Analysing relationships between numerical data and non- numerical data.

Hi all, new user here hoping to become part of the community,

I have recently purchased a book reccommended to me - Discovering statistics using SPSS (Field, 2013) with a view to knuckling down on statistical analysis of my data that i have collected for a Master's project.

I have various sets of data on the basic chemistry of water (e.g. pH, temperature, conductivity) and levels of some contaminants in the water (given in mg/l). I want to look at the impact that vegetation cover of a streams catchment has upon the quality of water in the stream.

I have used GIS to obtain data on both the soil type, vegetation type and underlying geology, and i would like to see whether these have any relationship with the levels of contaminants recorded.
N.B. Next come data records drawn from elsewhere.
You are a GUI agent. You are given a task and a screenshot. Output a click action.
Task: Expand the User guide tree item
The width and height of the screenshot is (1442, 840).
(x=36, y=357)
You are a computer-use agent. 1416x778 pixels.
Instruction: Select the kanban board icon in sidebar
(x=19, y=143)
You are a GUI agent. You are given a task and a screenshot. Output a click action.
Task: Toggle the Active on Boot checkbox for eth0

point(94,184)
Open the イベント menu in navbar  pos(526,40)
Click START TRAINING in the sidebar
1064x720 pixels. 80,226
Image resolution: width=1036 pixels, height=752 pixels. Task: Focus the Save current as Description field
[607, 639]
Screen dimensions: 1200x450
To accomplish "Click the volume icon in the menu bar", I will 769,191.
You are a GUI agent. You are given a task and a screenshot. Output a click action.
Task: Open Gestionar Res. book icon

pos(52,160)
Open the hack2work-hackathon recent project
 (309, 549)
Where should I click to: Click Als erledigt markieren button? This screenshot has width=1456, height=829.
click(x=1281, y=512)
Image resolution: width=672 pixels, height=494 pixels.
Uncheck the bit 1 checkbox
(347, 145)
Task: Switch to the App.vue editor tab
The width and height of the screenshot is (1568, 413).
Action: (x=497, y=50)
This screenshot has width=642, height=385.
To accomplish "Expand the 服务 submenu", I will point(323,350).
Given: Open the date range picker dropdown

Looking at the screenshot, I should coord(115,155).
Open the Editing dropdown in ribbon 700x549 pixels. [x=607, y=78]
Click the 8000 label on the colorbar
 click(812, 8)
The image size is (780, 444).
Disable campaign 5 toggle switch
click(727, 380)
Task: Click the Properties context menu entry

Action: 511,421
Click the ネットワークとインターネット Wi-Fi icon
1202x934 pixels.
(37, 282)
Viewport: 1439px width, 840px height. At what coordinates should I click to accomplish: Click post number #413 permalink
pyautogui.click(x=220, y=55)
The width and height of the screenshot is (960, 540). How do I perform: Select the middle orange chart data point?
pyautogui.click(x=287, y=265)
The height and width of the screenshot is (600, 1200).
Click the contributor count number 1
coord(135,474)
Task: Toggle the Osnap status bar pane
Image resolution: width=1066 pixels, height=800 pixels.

However one of the major issues that i see is that the data obtained on vegetation, soil, geology etc is not numerical, i.e. geology of stream a1 is granite, vegetation of stream ce2 is primarily blanket bog etc.

How would i turn this data into numerical data? What types of data do i have (e.g. ratio, continuous, etc) and what tests are the best to test for relationships between these two data sets?

Any help is greatly appreciated



Less is more. Stay pure. Stay poor.
It sounds like you are going to compare continous variables by categorical variables (groups). Does this seem right? For example, pH level versus type of vegetation.

It is best to first decide what the dependent variable is, or otherwise what variable is going to be predicted. For example, you may say vegetation (categorical) predicts the pH (continous). You can then begin to explore options for categorical x continous analyses (e.g., t-test (if two categories), ANOVA (if greater than two categories), or Wilcoxon rank sum or Kruskal Wallis if continous variable's residual are not normally distributed).

Let us know if you have questions or if I misinterpreted what you are planning on doing.
Thanks for your reply.

If i say the Vegetation type is continuous, then i could test pH, conductivity, temperature and then different concentration of contaminants to see whether it is affected by vegetation type etc, you are saying that it would be best to run ANOVA tests, if i understand what you wrote correctly?

IF this is correct, then i will run ANOVA tests on the group, or t-tests if i run just the 2 variables together.

This throws up another couple of questions:
I collect data on a monthly basis and i am looking to see if, overall, the vegetation dictates the qualities of the water. Would i compile each data from each month into one large test (As i am not factoring month into the equation - simply want to know whether vegetation impacts upon, for example, pH)?

What figures am i looking for in ANOVA tests. E.G. what does the 'f' figure denote, and how do i work out from the test results whether there is an impact or whether there isn't an impact?

Many thanks